Me recogió en el aeropuerto Antonio, codirector de la excelente tesis de Álvaro Pérez sobre Chaves Nogales que motivó mi viaje. Sabía que había fallecido su padre y me interesé, pero en mi cabeza rondaban mil historias de cuando fue alumno de mi asignatura. Especialmente de un comentario en broma que él tomó en serio y contestó por escrito de un modo que aún hoy me conmueve.
Beatriz, la otra codirectora de la tesis, se nos unió en la cena con dos profesoras que formaban parte del tribunal y a las que no conocía: María Isabel Cintas y Verónica de Haro. También fui profesor de Bea y empezaron a saltar noticias de compañeros de curso.

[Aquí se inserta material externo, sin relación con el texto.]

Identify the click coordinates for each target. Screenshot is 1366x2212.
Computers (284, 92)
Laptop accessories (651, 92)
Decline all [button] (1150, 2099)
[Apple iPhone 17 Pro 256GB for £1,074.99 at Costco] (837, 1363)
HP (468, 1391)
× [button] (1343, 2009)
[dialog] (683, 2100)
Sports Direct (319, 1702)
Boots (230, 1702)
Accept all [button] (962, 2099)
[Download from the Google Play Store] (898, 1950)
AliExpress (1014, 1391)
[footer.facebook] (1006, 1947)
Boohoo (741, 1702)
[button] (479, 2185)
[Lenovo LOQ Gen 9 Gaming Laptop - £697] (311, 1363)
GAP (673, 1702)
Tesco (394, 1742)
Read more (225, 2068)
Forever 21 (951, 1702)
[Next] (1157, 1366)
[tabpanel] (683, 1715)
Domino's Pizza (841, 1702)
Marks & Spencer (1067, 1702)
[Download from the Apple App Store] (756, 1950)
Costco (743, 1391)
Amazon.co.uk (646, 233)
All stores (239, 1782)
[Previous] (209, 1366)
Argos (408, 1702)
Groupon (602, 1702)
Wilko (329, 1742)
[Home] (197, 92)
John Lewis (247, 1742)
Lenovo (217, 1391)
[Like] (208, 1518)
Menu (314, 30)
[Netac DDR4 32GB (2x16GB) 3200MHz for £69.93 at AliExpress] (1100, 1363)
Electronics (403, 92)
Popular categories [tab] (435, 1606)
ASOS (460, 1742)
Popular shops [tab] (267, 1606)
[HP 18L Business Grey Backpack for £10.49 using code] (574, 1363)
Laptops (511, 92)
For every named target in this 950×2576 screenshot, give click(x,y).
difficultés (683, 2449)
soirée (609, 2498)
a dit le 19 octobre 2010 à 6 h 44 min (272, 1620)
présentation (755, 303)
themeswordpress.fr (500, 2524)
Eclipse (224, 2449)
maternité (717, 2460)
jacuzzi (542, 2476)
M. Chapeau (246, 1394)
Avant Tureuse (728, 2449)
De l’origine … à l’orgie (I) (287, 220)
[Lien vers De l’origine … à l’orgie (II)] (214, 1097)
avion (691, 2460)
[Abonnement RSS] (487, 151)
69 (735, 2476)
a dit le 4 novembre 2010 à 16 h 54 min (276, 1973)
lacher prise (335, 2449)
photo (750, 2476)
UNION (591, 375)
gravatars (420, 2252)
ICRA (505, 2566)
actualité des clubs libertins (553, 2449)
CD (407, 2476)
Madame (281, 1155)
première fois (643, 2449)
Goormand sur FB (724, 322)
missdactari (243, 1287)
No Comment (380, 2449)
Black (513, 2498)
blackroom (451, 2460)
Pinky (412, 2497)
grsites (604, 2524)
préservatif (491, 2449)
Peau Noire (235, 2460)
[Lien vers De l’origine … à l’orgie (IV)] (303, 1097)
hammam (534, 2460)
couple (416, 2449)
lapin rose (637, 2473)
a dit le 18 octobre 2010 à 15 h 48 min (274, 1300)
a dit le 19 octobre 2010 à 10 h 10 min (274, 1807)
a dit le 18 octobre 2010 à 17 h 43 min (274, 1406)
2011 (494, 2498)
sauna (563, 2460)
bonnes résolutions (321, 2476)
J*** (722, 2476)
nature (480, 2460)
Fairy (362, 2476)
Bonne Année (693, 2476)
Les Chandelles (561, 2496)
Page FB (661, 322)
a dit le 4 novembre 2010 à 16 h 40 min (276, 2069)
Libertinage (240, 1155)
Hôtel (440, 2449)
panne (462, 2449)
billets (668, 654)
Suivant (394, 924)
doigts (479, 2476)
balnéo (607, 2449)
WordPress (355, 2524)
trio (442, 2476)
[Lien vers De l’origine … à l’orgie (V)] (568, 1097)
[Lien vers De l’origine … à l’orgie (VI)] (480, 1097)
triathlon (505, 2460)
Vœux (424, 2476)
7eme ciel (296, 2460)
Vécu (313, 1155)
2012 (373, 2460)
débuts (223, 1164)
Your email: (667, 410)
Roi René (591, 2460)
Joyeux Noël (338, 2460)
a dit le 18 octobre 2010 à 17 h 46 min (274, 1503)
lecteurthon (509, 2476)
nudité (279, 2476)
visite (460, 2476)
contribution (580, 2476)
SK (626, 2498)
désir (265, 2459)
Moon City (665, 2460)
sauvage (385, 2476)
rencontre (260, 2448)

Paramos para no dejar en fuera de juego a las otras dos invitadas.
Desayuné al día siguiente con un condiscípulo de mi promoción de Periodismo. Nos llamaban «los Sánchez» y trabajábamos muy bien juntos. Pero no recordamos viejos tiempos, sino que hablamos de los nuevos. Ahora es catedrático de Sociología. Bajé con Fernando a la Universidad. Pasamos por Nuestro Tiempo para saludar a Laura, que es quien me reclama estos artículos, a Ana, otra antigua alumna que sigue con cara adolescente, y al director. Por el camino, nos entretuvimos con los bedeles y con bastantes profesores. Los alumnos interrumpían a menudo nuestro avance para compartir algo con Fernando. Le dije que me alegraba comprobar que el ambiente de la Facultad no cambiaba con los años. «No creo que cambie», dijo él muy serio.
Ya de vuelta en A Coruña, tomando una cerveza con unos amigos de la época del bachillerato, apareció alguien muy sonriente y me acusó de no saludarle por la calle. «Pero si no sé quién eres», dije. Me dio su nombre, escandalizado. «Y esta —señalando a su mujer— es la chica, a la que escribías poemas». Cuando compartíamos pupitre en el colegio, Rafa me encargaba de vez en cuando un poema para su novia. Me estoy haciendo viejo, pensé. Y recordé que Bea me había llamado bisabuelo el día anterior, porque dirigí la tesis de Fernando, Fernando la de ella, y ella la de Álvaro.
Paco Sánchez [Com 81 PhD 87] es periodista y profesor titular de la Universidade da Coruña.